(*) Teobaldo Pedro
Outro dia vi um vídeo que me fez pensar. Um vira-lata caramelo, acuado por um pitbull, fez o que muitos fariam diante da morte iminente: fingiu-se de morto. Ficou imóvel, em silêncio absoluto por um instante. O pitbull, sem reação, se afastou. O caramelo viveu. Naquela cena, enxerguei um retrato brutalmente honesto do Brasil que sangra todo dia. Não o Brasil do cartão-postal, do desfile militar, do discurso inflamado.

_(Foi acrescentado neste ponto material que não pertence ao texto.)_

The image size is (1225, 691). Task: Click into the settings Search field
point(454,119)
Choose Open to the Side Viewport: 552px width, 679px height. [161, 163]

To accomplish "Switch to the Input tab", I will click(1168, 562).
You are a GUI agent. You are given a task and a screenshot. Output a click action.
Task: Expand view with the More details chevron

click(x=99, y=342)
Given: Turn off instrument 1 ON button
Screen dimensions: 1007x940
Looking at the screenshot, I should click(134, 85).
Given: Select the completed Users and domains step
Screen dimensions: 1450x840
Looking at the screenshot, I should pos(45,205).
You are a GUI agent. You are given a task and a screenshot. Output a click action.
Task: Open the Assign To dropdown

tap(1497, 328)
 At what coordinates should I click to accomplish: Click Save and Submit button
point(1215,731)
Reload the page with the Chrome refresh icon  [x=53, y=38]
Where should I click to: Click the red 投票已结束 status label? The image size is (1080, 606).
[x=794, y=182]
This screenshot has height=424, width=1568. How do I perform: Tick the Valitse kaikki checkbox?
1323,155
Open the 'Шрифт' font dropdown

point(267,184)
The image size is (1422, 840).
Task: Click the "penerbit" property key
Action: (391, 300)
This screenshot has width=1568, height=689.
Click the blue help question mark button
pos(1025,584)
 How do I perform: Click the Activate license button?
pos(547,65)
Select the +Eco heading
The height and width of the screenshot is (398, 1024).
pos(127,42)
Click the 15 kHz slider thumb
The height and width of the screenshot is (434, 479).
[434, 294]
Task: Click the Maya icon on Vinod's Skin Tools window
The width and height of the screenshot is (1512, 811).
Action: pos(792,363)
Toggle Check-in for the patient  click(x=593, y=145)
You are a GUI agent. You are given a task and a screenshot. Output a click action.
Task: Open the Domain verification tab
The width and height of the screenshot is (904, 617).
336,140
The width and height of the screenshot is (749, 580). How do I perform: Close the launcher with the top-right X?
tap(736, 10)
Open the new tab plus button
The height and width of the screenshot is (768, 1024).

Falo do Brasil real, o Brasil pobre, oprimido, esmagado pela violência, pela miséria, pela humilhação cotidiana.
O brasileiro acorda cedo, trabalha até o corpo gritar, pega transporte lotado, enfrenta salário mínimo que mal paga o gás. Vive com medo do assalto, da injustiça, do descaso. E mesmo assim continua. Se cala. Finge que não dói. Finge que está vivo para não ser devorado. Como o caramelo, o povo aprendeu a sobreviver por instinto. A se curvar quando a pancada vem. A fingir-se de morto para ganhar mais um dia de vida. Não é covardia. É uma resistência silenciosa, ancestral. Um grito engolido, mas ainda pulsando por dentro.
No Brasil, a violência não se limita às ruas. Ela está entranhada nas instituições que deveriam proteger a população. A violência institucional se manifesta na seletividade da justiça e na superlotação das prisões, que aprisionam sobretudo os mais pobres, enquanto os ricos e poderosos, responsáveis por corrupção e crimes de colarinho branco, raramente enfrentam punição. Essa corrupção corrói o país, desviando recursos que deveriam garantir saúde, educação e segurança, perpetuando a desigualdade e a injustiça. É uma violência que fere o coração da democracia e aprofunda o sofrimento dos vulneráveis.
Esse Brasil não marcha, não berra, não explode. Mas também não esquece. Um dia, como o cão caramelo, ele se levanta. Bambeando, ferido, mas vivo. Porque quem aprende a resistir fingindo-se de morto nunca esquece o caminho de volta para a vida. E quando esse povo decidir levantar de vez, ninguém segura mais.
Ariano Suassuna dizia que o Brasil não é para principiantes. José Saramago, com sua ironia pungente, nos lembra que o mundo é um lugar perigoso para se viver não por causa daqueles que fazem o mal, mas por causa daqueles que observam e deixam o mal acontecer. Que possamos ser a força que não mais se finge de morta, mas que luta, ergue a voz e transforma.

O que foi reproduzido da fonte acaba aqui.